WHAT YOU SHOULD DO: Below are the records. State how many of their lines hold the word "computer", and add nothing else.

***** DATA FOR THIS EXERCISE *****

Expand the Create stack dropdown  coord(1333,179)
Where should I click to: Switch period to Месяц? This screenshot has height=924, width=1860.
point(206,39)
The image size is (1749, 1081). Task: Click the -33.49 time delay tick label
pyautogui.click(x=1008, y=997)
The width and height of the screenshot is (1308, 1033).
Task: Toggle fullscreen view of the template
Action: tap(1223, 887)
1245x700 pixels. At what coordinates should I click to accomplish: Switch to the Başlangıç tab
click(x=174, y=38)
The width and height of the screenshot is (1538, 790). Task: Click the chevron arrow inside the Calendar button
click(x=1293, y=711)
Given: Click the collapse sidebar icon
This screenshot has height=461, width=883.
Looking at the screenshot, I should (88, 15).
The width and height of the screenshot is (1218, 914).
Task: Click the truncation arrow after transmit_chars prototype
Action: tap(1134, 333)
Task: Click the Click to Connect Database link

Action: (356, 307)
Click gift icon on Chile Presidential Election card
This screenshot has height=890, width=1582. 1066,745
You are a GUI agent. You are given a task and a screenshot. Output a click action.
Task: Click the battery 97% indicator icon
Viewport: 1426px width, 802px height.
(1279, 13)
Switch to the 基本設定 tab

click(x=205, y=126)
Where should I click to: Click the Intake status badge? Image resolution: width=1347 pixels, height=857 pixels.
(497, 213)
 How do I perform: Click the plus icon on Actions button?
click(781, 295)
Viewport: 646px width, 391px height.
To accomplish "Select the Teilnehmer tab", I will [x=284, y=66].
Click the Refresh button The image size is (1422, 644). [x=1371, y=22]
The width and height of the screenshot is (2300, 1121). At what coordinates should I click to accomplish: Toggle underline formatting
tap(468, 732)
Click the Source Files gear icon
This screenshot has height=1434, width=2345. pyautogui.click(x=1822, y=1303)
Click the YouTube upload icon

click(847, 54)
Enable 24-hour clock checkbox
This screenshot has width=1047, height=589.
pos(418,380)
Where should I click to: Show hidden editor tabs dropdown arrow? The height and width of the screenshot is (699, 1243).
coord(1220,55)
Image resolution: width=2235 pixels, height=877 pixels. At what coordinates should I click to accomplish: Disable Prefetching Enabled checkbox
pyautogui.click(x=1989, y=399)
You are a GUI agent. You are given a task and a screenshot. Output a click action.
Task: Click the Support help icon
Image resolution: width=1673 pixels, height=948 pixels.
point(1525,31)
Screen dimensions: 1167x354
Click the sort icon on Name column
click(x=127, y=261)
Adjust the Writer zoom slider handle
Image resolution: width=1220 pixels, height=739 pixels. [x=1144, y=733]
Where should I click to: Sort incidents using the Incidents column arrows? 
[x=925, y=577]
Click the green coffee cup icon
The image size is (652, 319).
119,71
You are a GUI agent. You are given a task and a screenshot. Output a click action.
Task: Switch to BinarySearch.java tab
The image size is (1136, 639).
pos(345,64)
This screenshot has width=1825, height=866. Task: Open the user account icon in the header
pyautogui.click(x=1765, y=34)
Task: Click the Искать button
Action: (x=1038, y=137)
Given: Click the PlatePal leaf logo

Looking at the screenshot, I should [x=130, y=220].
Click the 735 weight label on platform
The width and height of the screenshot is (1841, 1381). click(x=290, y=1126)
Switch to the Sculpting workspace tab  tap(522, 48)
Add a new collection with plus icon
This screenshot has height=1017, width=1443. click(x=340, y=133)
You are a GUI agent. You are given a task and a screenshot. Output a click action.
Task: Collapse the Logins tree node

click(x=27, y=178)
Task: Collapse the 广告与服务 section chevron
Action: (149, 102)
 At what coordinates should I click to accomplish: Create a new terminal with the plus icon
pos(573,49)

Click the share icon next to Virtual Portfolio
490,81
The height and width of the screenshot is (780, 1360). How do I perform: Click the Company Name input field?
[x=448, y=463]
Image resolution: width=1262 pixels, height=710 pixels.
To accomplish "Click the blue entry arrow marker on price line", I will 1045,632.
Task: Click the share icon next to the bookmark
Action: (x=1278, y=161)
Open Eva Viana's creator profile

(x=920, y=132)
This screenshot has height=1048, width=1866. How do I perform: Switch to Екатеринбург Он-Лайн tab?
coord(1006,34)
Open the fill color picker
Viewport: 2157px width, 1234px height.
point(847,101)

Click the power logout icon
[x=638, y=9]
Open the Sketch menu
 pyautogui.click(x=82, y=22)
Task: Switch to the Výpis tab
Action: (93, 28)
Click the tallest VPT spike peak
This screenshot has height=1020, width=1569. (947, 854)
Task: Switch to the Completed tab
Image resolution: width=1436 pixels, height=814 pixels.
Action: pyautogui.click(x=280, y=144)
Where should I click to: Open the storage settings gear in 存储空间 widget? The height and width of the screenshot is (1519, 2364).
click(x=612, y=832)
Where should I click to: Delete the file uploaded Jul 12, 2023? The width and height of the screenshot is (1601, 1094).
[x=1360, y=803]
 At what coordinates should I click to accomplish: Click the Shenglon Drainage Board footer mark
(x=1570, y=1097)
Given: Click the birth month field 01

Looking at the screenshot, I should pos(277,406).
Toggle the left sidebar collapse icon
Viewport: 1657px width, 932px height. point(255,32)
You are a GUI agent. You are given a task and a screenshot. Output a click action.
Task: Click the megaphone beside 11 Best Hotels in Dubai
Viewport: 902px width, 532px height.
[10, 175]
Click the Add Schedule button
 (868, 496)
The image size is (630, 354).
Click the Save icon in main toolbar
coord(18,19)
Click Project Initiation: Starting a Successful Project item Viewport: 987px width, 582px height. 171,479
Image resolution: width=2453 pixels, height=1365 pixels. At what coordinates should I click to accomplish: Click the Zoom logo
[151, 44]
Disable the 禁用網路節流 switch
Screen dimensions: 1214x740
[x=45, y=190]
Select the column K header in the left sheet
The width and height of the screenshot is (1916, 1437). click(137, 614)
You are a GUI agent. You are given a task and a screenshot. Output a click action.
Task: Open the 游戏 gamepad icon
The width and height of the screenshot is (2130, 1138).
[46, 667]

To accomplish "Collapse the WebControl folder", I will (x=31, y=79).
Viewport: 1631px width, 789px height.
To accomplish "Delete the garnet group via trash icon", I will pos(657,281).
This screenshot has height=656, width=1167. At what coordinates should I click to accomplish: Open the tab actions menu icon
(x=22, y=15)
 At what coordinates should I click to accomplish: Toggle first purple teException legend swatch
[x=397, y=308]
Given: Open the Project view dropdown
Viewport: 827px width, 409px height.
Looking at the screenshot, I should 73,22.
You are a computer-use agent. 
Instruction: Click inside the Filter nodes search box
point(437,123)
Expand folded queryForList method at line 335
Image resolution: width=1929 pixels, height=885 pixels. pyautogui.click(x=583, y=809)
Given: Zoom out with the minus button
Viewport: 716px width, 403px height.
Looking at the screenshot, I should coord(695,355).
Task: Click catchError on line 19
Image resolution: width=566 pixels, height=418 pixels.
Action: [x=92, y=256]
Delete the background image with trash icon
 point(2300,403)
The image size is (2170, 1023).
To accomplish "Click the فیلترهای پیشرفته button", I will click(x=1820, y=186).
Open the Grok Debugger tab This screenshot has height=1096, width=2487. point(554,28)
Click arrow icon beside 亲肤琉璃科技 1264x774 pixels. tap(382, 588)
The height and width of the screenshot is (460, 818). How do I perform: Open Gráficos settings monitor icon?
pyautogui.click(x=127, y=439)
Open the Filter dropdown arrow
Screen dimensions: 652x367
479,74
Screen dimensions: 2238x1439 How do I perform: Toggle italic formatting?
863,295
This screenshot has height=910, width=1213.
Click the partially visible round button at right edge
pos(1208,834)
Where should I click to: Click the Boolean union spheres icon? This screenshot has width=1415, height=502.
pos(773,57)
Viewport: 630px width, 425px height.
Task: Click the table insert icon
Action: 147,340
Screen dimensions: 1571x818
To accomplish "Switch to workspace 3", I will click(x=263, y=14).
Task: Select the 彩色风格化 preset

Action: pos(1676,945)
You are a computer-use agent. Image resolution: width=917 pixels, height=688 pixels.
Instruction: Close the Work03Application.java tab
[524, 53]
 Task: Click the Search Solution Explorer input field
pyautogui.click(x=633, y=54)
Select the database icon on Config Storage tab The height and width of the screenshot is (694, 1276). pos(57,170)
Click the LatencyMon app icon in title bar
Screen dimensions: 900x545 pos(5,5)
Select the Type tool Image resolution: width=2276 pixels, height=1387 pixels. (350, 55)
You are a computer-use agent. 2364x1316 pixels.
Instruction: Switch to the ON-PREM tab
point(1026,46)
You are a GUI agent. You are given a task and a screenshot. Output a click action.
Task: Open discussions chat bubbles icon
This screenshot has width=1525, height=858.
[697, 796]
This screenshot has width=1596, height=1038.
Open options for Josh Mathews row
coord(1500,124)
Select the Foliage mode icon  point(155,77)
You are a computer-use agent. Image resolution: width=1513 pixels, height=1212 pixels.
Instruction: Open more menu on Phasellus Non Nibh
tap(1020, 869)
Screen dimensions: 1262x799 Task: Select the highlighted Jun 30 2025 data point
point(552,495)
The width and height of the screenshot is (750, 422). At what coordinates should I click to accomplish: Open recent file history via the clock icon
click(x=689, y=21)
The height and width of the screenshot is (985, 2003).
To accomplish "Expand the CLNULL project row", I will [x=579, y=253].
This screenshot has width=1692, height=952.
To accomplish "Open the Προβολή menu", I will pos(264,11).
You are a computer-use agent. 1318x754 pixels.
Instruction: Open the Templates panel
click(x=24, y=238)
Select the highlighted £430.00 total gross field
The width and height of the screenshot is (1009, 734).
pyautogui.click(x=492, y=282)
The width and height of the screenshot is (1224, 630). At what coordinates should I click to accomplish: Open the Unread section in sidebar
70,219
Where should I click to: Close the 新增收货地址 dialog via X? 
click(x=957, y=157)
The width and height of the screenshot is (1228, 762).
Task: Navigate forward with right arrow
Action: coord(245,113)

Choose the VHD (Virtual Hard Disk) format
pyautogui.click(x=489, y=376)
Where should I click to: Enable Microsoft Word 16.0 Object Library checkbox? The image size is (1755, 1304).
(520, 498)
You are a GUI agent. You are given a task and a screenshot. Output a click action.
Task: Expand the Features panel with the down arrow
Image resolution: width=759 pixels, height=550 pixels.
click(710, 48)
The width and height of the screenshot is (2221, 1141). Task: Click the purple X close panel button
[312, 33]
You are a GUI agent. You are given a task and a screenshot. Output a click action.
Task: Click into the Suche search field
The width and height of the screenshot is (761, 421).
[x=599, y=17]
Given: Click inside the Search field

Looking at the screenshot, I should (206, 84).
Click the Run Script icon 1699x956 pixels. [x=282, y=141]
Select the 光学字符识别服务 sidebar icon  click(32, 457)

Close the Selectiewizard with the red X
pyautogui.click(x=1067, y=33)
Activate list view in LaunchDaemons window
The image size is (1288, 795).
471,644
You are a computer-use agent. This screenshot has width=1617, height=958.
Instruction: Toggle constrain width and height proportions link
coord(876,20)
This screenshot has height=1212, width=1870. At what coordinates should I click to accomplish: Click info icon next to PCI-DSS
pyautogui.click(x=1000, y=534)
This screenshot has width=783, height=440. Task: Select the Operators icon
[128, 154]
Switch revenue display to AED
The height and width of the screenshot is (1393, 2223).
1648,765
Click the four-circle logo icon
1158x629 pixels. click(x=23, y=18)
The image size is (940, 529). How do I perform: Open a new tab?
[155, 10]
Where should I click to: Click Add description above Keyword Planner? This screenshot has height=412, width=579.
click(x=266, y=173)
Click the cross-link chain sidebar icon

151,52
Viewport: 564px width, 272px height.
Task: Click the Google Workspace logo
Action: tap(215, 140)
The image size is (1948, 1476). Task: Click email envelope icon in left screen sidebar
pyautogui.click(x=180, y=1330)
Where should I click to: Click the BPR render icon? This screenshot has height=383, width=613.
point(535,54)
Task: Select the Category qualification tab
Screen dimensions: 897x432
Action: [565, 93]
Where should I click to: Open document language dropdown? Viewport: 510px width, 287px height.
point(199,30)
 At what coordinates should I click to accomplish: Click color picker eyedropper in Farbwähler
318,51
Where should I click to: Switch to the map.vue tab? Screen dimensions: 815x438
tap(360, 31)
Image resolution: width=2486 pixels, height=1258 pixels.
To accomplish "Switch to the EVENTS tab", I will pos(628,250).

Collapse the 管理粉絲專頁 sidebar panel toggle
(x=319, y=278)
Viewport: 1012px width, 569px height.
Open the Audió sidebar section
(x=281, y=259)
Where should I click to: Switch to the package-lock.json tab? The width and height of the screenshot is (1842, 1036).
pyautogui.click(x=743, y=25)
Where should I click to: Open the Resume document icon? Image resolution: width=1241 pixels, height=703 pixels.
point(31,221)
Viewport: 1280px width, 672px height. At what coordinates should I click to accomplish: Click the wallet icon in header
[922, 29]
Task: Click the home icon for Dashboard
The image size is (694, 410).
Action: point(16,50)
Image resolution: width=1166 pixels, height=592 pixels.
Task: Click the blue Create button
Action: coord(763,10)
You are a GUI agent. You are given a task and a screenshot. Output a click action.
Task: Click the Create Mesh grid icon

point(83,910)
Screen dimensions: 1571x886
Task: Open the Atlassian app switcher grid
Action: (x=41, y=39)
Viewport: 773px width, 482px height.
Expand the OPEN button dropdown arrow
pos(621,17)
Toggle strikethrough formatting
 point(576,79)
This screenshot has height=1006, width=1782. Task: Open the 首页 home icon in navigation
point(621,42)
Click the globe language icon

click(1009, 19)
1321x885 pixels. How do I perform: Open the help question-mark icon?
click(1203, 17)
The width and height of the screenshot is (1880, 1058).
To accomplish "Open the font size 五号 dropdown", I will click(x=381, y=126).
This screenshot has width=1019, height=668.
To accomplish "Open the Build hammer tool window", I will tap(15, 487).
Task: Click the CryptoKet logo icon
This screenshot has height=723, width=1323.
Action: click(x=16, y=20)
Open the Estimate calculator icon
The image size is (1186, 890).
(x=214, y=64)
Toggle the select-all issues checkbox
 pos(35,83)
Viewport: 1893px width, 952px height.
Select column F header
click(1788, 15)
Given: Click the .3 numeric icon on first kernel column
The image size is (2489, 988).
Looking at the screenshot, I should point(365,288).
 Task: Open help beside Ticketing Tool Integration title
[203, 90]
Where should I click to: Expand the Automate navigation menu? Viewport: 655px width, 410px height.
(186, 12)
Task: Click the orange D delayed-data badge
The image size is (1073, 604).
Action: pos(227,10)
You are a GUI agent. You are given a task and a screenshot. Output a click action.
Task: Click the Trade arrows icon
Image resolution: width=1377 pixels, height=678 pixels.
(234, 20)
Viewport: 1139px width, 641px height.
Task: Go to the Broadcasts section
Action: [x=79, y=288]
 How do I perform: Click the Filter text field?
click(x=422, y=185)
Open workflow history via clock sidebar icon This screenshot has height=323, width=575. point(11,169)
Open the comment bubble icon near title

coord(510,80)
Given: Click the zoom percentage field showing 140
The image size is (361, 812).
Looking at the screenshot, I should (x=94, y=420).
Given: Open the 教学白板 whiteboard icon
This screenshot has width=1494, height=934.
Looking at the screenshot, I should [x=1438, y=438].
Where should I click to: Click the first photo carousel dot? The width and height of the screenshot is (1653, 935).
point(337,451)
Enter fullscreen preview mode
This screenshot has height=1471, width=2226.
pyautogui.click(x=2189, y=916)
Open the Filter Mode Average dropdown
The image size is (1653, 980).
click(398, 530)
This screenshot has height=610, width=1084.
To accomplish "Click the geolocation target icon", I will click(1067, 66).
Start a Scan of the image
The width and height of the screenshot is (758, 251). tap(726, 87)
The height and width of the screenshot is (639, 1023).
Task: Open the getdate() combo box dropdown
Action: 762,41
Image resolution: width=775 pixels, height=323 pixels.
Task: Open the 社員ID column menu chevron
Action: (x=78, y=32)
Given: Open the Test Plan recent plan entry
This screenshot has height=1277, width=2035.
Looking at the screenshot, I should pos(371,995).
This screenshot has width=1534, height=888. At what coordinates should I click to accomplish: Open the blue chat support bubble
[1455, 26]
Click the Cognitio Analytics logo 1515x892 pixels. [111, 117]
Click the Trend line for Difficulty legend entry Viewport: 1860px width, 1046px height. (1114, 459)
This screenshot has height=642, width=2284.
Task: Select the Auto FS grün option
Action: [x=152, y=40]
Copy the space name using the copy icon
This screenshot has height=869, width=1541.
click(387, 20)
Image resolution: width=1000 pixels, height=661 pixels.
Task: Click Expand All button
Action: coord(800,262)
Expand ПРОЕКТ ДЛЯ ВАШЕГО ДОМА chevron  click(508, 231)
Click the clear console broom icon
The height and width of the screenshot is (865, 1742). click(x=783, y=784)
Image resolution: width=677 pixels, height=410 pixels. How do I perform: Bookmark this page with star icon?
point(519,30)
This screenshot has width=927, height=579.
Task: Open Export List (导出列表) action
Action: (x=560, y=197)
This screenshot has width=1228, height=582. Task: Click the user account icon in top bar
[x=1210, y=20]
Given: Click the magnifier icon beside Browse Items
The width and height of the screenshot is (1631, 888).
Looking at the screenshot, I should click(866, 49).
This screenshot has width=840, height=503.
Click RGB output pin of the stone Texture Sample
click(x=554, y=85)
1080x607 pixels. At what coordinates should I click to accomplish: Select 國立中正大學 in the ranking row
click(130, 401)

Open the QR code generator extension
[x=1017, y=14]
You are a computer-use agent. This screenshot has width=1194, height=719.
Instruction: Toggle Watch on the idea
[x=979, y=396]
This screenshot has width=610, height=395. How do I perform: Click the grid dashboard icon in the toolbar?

*****

EXERCISE RESPONSE: 7